Prompt
Search the material below for the word "agent". Copy every line where it is found.

The data
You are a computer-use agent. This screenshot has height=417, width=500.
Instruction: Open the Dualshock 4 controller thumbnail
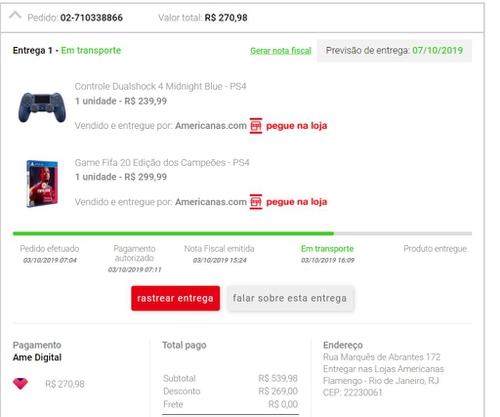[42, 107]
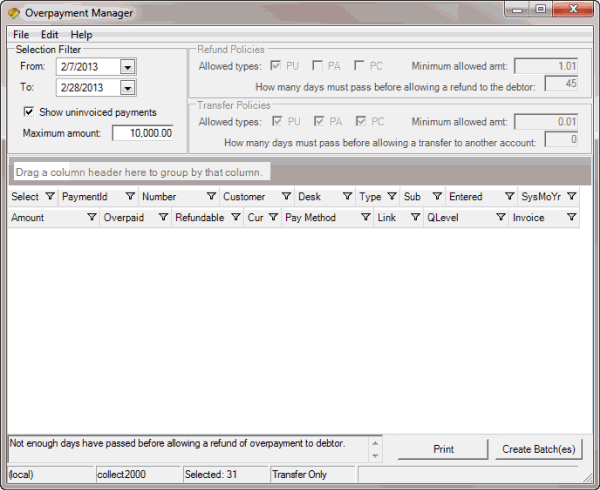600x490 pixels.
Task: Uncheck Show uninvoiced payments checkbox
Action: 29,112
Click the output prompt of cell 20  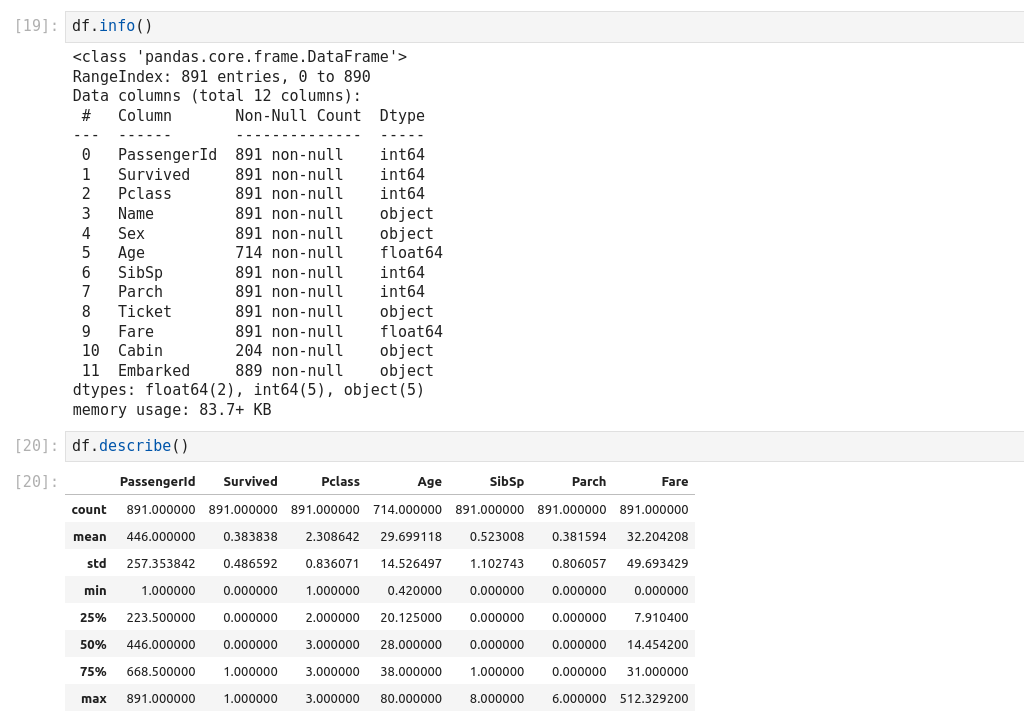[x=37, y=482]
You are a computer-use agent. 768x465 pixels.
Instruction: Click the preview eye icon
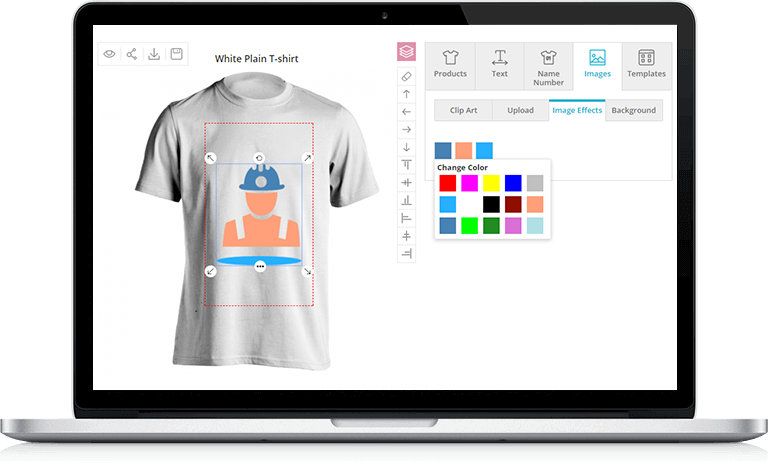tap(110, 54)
---
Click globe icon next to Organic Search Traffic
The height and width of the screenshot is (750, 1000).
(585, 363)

Result for this task
You are a computer-use agent. This screenshot has height=417, width=500.
You are a computer-use agent. 768x465 pixels.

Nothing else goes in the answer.